INTRODUCTION
The need for a storage solution designed for container images arises as platforms like Kubernetes become the new standard for cloud-native application development. Traditional blob storage doesn’t address layered file systems and other aspects of container image artifacts. Container image storage should be secure, fast and stable at scale, and automation-friendly. This technology overview discusses the features all container registries share and the necessary feature set of an enterprise grade container image registry.
CONTAINER TECHNOLOGY OVERVIEW
Containers allow organizations to run their applications reliably in any computing environment by encapsulating all of an application’s dependencies. This self-contained artifact is referred to as a container image. One or more running container instances can be created from a container image. These images are then run on an orchestration platform like Red Hat® OpenShift®. The container image encapsulates everything an application needs, including the code, system tools and libraries, and generic settings.
While hypervisor-isolated virtual machines (VMs) similarly offer portability, containers offer an abstraction between the operating system system and application levels, which consumes fewer resources than a VM. Linux kernel features such as namespaces and cgroups work together to isolate running containers, making it possible to safely share the underlying compute resources. Containers are suitable for automated, highly dynamic scaling, and for automated migration in failure cases, because they decouple applications from individual hosts, often referred to as “compute nodes.” The discrete nature of software containers can help teams decompose complex feature sets into architecturally independent microservices that can be rapidly and independently iterated.

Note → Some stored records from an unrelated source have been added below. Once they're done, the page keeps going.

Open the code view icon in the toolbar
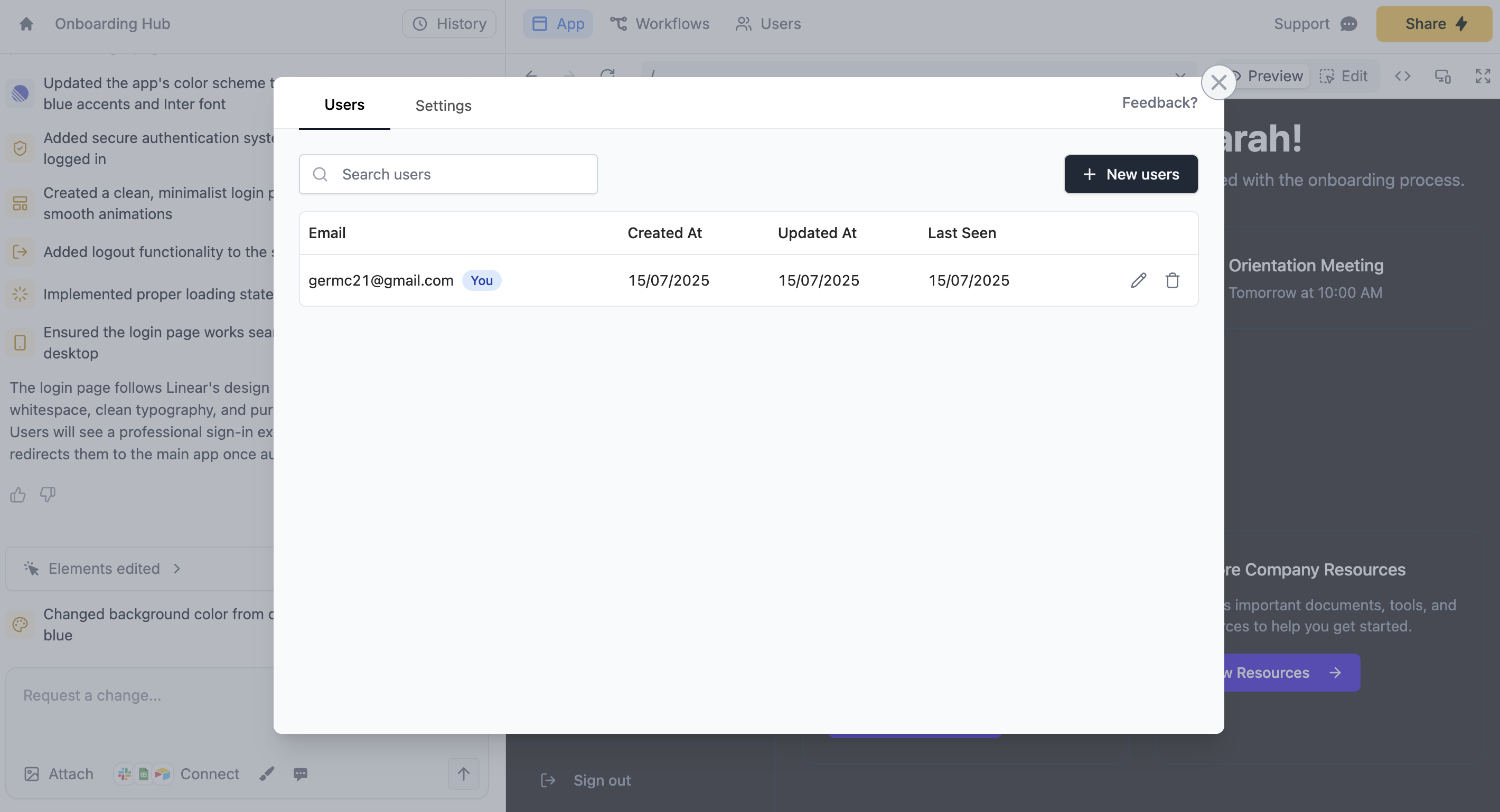 1403,76
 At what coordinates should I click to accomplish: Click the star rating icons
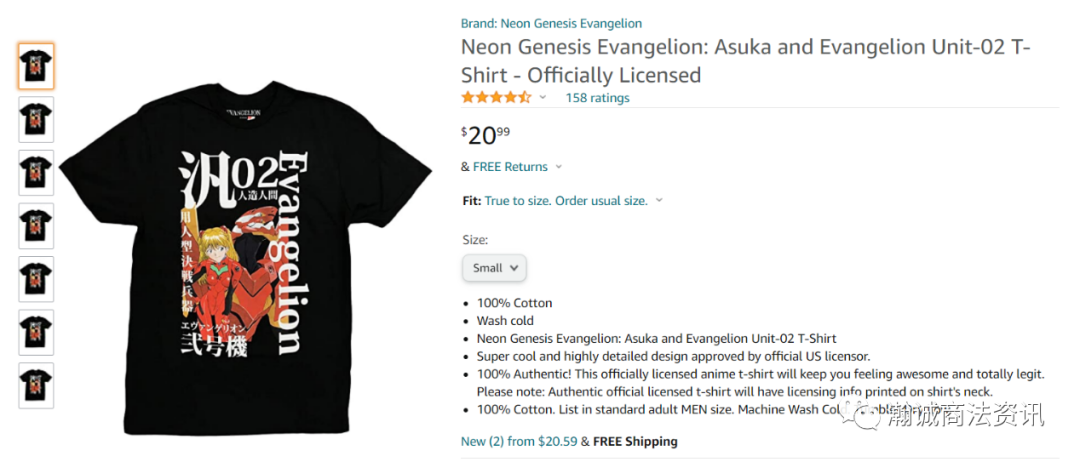pos(496,97)
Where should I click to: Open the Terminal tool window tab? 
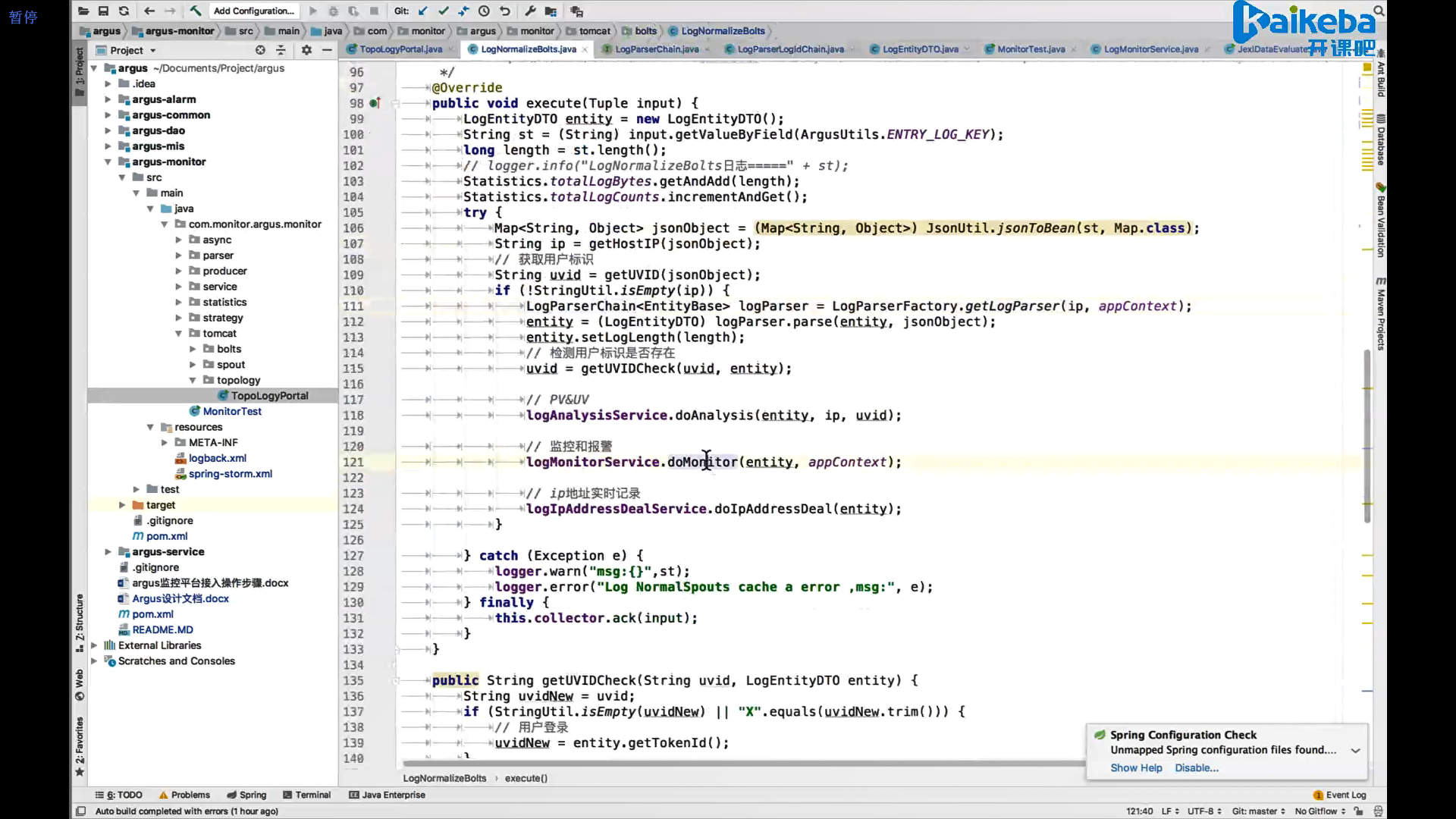pos(306,795)
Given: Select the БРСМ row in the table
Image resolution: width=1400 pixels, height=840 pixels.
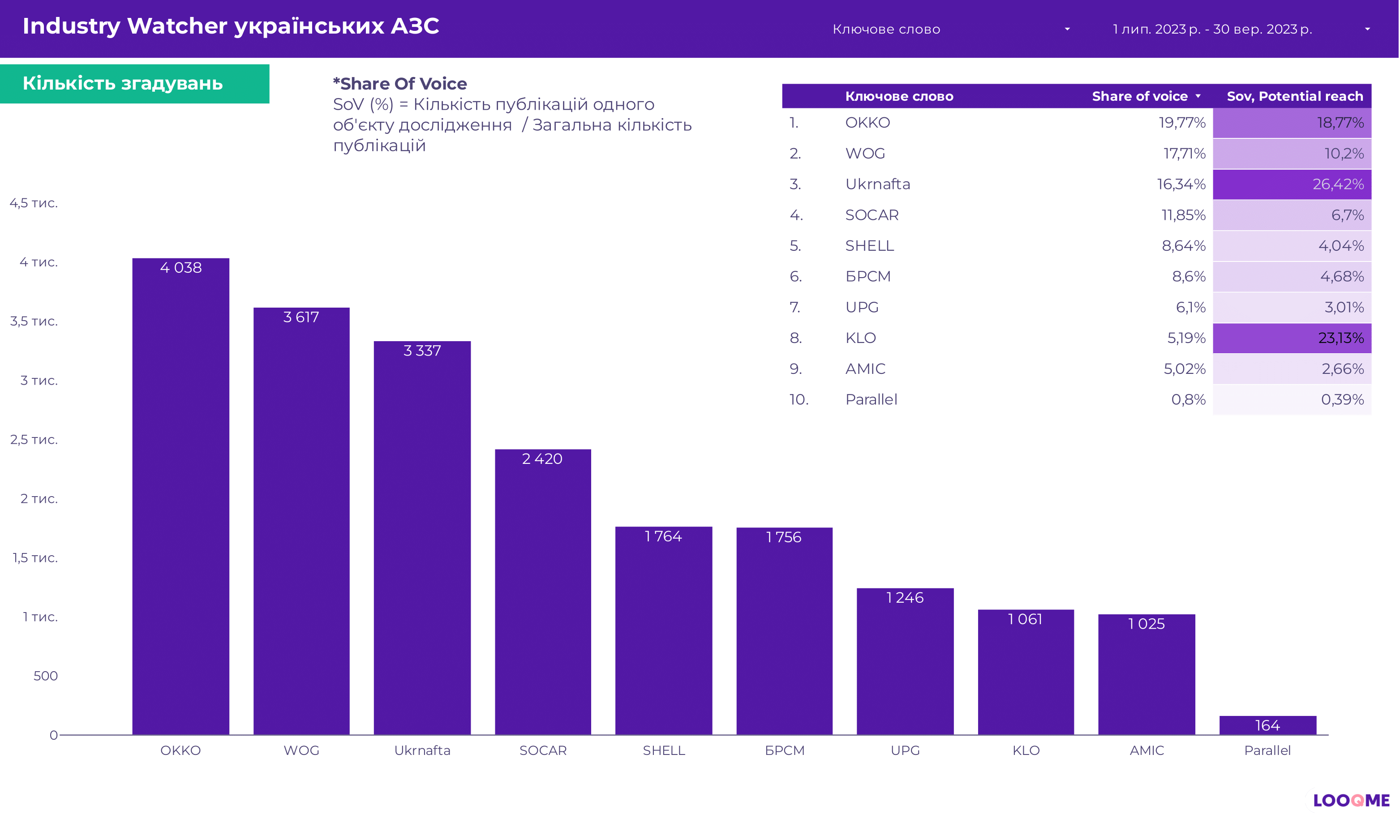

Figure 1. Container image life cycle
Container adoption has accelerated over the last several years. According to a report by Datadog, container usage increased by 40% between 2016 and 2017. Once an organization begins down the path of containerization, its proliferation often accelerates. The same report found that container adoption quintupled in production in the first 10 months.
To be able to deploy containers, container orchestrators require a registry where images are stored. Consequently, container registries are now a critical part of a modern software deployment pipeline.
CONTAINER REGISTRIES
Container adopters can choose generic blob artifact storage or a container-specific registry solution for storing images. Generic storage solutions typically treat images like binary objects and are severely limited in their ability to inspect inside the container image. However, container images use layered file systems and often come with a manifest that details what is inside. This allows container-native tools to perform more detailed auditing, security scanning, and performance optimization. Image registries are designed specifically for container images, so they provide a more robust, scalable, and better informed solution.
The registry specification was recently made independent via the Open Container Initiative (OCI) Distribution Specification project. All container registries on the market today have the core functionality in this specification: the upload (push) and download (pull) of container images. However, many organizations need a registry with additional features to make it suitable for use within their environments.
ENTERPRISE REGISTRY REQUIREMENTS
SECURITY | ROBUSTNESS AND SPEED | AUTOMATION |
Support multiple authentication systems and identity providers | High availability and scalability | Build trigger |
Vulnerability scanning | Geosynchronous replication | Git hook compatible |
Encrypted command-line interface (CLI) passwords | Continuous, zero downtime garbage collection | Robot accounts |
Detailed logging for auditings | Torrent distribution | Webhooks |
Organizations and teams supported | Integration with multiple storage backends | Extensible application programming interface (API) |
An enterprise-ready registry should have security at the center of its design. It should:
- Support multiple authentication systems.
- Come with role-based access control (RBAC) management to ensure fine-grained access control of the registry.
- Use vulnerability scanning capabilities to prevent compromised images from being deployed.
- Record all registry activity in auditable logs so administrators can trace any activity back to a single user.
An enterprise registry must be robust and fast at scale, highly available, geographically replicated, and optimized for automation. Robot accounts and git hooks reduce the possible amount of human error and lag time from the deployment process. Garbage collection should also be automated and require no downtime.